--- begin THE RECORDS ---
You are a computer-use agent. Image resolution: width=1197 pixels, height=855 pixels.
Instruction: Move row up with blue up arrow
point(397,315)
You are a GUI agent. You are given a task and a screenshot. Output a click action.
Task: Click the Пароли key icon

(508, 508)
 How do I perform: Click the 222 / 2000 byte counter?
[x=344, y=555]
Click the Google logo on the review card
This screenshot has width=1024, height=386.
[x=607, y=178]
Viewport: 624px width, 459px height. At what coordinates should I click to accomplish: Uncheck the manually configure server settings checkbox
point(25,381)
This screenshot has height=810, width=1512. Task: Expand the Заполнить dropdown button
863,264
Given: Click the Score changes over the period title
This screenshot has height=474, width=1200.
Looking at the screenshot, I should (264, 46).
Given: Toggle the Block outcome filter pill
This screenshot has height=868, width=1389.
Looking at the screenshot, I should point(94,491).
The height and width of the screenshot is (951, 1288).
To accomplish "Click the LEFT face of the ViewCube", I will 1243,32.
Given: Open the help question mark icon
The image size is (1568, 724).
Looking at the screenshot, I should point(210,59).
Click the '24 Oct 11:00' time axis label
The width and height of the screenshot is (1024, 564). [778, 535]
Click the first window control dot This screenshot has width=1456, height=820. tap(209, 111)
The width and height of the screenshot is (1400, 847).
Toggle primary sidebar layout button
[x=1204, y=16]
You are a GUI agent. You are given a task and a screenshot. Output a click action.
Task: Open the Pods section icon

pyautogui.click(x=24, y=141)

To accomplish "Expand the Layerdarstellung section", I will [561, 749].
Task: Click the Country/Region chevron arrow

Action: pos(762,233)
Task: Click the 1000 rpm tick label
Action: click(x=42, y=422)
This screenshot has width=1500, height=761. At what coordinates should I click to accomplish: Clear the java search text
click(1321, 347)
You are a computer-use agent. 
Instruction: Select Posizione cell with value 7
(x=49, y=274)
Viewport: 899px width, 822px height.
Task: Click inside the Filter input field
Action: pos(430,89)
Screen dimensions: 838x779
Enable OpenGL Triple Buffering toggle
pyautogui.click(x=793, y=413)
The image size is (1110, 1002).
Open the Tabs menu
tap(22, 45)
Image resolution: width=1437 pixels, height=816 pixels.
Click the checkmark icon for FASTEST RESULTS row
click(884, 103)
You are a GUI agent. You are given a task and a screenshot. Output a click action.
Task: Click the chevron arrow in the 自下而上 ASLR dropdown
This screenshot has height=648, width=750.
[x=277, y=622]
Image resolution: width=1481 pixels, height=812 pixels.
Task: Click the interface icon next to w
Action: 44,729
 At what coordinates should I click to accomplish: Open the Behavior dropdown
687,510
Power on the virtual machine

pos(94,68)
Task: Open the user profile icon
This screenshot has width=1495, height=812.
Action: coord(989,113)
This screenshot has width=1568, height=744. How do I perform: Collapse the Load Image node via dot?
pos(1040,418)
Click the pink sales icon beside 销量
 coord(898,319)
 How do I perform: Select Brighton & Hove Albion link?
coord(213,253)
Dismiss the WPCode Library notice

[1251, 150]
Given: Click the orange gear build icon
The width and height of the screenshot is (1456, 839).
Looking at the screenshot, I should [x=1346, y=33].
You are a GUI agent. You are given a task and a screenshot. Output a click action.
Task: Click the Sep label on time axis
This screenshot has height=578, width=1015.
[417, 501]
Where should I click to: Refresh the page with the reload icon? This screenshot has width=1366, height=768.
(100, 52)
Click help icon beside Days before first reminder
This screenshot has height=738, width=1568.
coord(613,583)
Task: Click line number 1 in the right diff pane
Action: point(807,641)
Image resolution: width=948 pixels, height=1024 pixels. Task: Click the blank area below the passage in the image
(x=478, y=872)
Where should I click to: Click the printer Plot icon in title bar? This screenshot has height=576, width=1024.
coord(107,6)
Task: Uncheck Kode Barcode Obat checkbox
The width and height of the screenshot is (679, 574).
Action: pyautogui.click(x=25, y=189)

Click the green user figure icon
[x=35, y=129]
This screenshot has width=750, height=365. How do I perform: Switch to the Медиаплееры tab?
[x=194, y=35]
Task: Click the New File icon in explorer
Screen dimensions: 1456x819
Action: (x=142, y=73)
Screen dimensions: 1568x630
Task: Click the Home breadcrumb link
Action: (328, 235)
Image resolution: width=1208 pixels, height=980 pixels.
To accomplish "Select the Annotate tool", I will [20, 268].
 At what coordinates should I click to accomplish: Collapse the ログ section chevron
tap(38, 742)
--- end THE RECORDS ---
Copy all of the data above line for line, without changing anything.

> _EXERCISE ANSWER_:
You are a computer-use agent. Image resolution: width=1197 pixels, height=855 pixels.
Instruction: Move row up with blue up arrow
point(397,315)
You are a GUI agent. You are given a task and a screenshot. Output a click action.
Task: Click the Пароли key icon

(508, 508)
 How do I perform: Click the 222 / 2000 byte counter?
[x=344, y=555]
Click the Google logo on the review card
This screenshot has width=1024, height=386.
[x=607, y=178]
Viewport: 624px width, 459px height. At what coordinates should I click to accomplish: Uncheck the manually configure server settings checkbox
point(25,381)
This screenshot has height=810, width=1512. Task: Expand the Заполнить dropdown button
863,264
Given: Click the Score changes over the period title
This screenshot has height=474, width=1200.
Looking at the screenshot, I should (264, 46).
Given: Toggle the Block outcome filter pill
This screenshot has height=868, width=1389.
Looking at the screenshot, I should point(94,491).
The height and width of the screenshot is (951, 1288).
To accomplish "Click the LEFT face of the ViewCube", I will 1243,32.
Given: Open the help question mark icon
The image size is (1568, 724).
Looking at the screenshot, I should point(210,59).
Click the '24 Oct 11:00' time axis label
The width and height of the screenshot is (1024, 564). [778, 535]
Click the first window control dot This screenshot has width=1456, height=820. tap(209, 111)
The width and height of the screenshot is (1400, 847).
Toggle primary sidebar layout button
[x=1204, y=16]
You are a GUI agent. You are given a task and a screenshot. Output a click action.
Task: Open the Pods section icon

pyautogui.click(x=24, y=141)

To accomplish "Expand the Layerdarstellung section", I will [561, 749].
Task: Click the Country/Region chevron arrow

Action: pos(762,233)
Task: Click the 1000 rpm tick label
Action: click(x=42, y=422)
This screenshot has width=1500, height=761. At what coordinates should I click to accomplish: Clear the java search text
click(1321, 347)
You are a computer-use agent. 
Instruction: Select Posizione cell with value 7
(x=49, y=274)
Viewport: 899px width, 822px height.
Task: Click inside the Filter input field
Action: pos(430,89)
Screen dimensions: 838x779
Enable OpenGL Triple Buffering toggle
pyautogui.click(x=793, y=413)
The image size is (1110, 1002).
Open the Tabs menu
tap(22, 45)
Image resolution: width=1437 pixels, height=816 pixels.
Click the checkmark icon for FASTEST RESULTS row
click(884, 103)
You are a GUI agent. You are given a task and a screenshot. Output a click action.
Task: Click the chevron arrow in the 自下而上 ASLR dropdown
This screenshot has height=648, width=750.
[x=277, y=622]
Image resolution: width=1481 pixels, height=812 pixels.
Task: Click the interface icon next to w
Action: 44,729
 At what coordinates should I click to accomplish: Open the Behavior dropdown
687,510
Power on the virtual machine

pos(94,68)
Task: Open the user profile icon
This screenshot has width=1495, height=812.
Action: coord(989,113)
This screenshot has width=1568, height=744. How do I perform: Collapse the Load Image node via dot?
pos(1040,418)
Click the pink sales icon beside 销量
 coord(898,319)
 How do I perform: Select Brighton & Hove Albion link?
coord(213,253)
Dismiss the WPCode Library notice

[1251, 150]
Given: Click the orange gear build icon
The width and height of the screenshot is (1456, 839).
Looking at the screenshot, I should [x=1346, y=33].
You are a GUI agent. You are given a task and a screenshot. Output a click action.
Task: Click the Sep label on time axis
This screenshot has height=578, width=1015.
[417, 501]
Where should I click to: Refresh the page with the reload icon? This screenshot has width=1366, height=768.
(100, 52)
Click help icon beside Days before first reminder
This screenshot has height=738, width=1568.
coord(613,583)
Task: Click line number 1 in the right diff pane
Action: point(807,641)
Image resolution: width=948 pixels, height=1024 pixels. Task: Click the blank area below the passage in the image
(x=478, y=872)
Where should I click to: Click the printer Plot icon in title bar? This screenshot has height=576, width=1024.
coord(107,6)
Task: Uncheck Kode Barcode Obat checkbox
The width and height of the screenshot is (679, 574).
Action: pyautogui.click(x=25, y=189)

Click the green user figure icon
[x=35, y=129]
This screenshot has width=750, height=365. How do I perform: Switch to the Медиаплееры tab?
[x=194, y=35]
Task: Click the New File icon in explorer
Screen dimensions: 1456x819
Action: (x=142, y=73)
Screen dimensions: 1568x630
Task: Click the Home breadcrumb link
Action: (328, 235)
Image resolution: width=1208 pixels, height=980 pixels.
To accomplish "Select the Annotate tool", I will [20, 268].
 At what coordinates should I click to accomplish: Collapse the ログ section chevron
tap(38, 742)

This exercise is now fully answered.